その際は、まだ台割を作っていました。ページ数の制約はなくなったのですが、マガジンとしての「まとまり」が求められたので、台割で全体の構成や流れを確認していました。

でも、それもなくなってきました。もうおわかりかと思いますが、マガジンのような「まとまり」を持ったコンテンツがなくなったからです。「なくなった」は言い過ぎですね。主流ではなくなったからです。

マガジンとしての「まとまり」を持たせて展開していた時は、頻度も、月刊や隔週刊のサイクルでした。いまのWebの中で「月刊」や「隔週刊」のコンテンツは、ちょっとイメージしにくいですよね。

 

フラットコンテンツ

そして、スマートフォンでの閲覧が増え、さらにキュレーションサイトやSNSでの拡散を意識していく中で、特集とか、連載とか、グラビアとか、コラムとか、そうしたコンテンツの「種別」もあまり意識されないようになってきました。

制作サイド、発信サイドでは、日々発信していくコンテンツの中で、バリエーションを出し、少しでもたくさんの人に見てもらうために、コンテンツの種別を意識しています。

しかし、今はどんなコンテンツでも、スマートフォンの小さな画面の中に、あるいはキュレーションサイトのフォーマットの中に、SNSのタイムラインの中に「格納」され、拡散していきます。「まとまり」や流れ以上に、スマートフォンで見られて、キュレーションサイトやSNSでいかに拡散していくか、を意識することの方が、より重要になってきたのです。
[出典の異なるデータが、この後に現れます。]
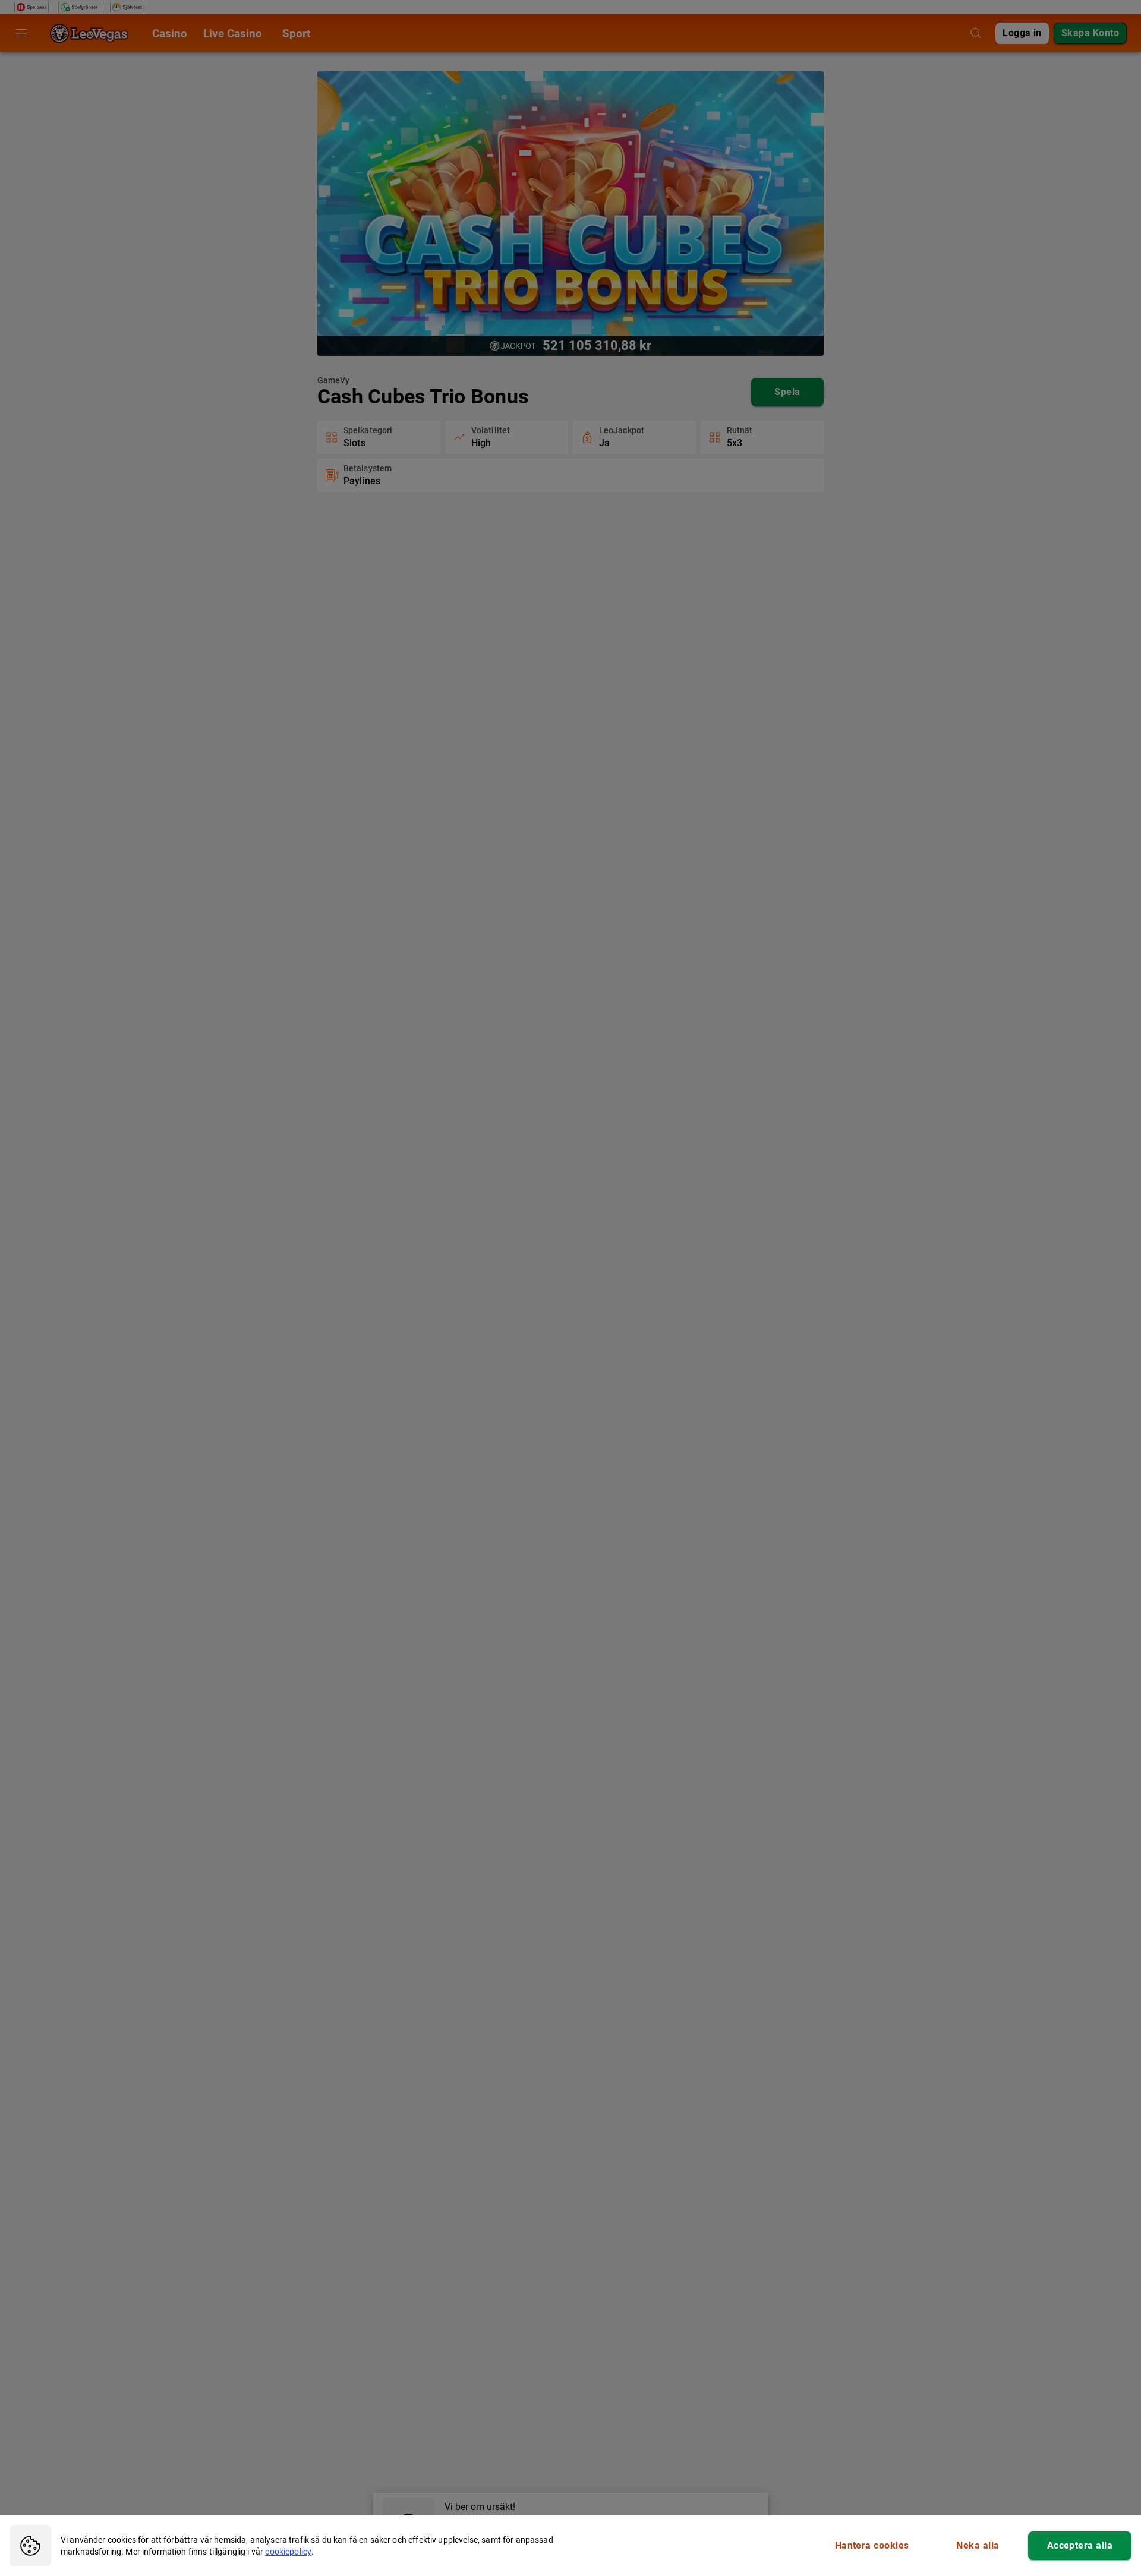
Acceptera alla (1079, 2545)
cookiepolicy (288, 2551)
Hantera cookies (872, 2545)
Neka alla (977, 2545)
インターネットの通信では、データはパケットという小さな単位に分解されてネットの中を流れて行きます。そして、受信側でパケットに分解されたデータを再構成して、再び意味のあるデータとして受け取ります。

今のWebコンテンツは、コンテンツが小さな単位に分解されて流通し、その小さな単位のままユーザーに閲覧されています。かつて「台割」で意識された、まとまりや、流れはもはや重要なことではありません。

フラットデザインという言葉がありますが、コンテンツもまとまりや流れ、種別は意識されなくなり、フラット化しています。「フラットコンテンツ」の時代です。

 

今回、何年かぶりに「台割」を思い出したのは、アプリで提供されている週刊のコンテンツに触れたからです。アプリを開くと、まずコーナー毎のタイトルが目立っています。編集のワザを感じます。アラフィフ世代としては、フラットコンテンツのニーズを理解しつつも、こうした「まとまり」と種別を意識したコンテンツに馴染みを感じます。

そして、馴染みを感じるだけでなく、コンテンツを流通させ、よく多くの人に受け取ってもらえる新しいカタチの創出に常にチャレンジしていきたいと考えています。その時には、新しい「台割」が存在しているかもしれませんね。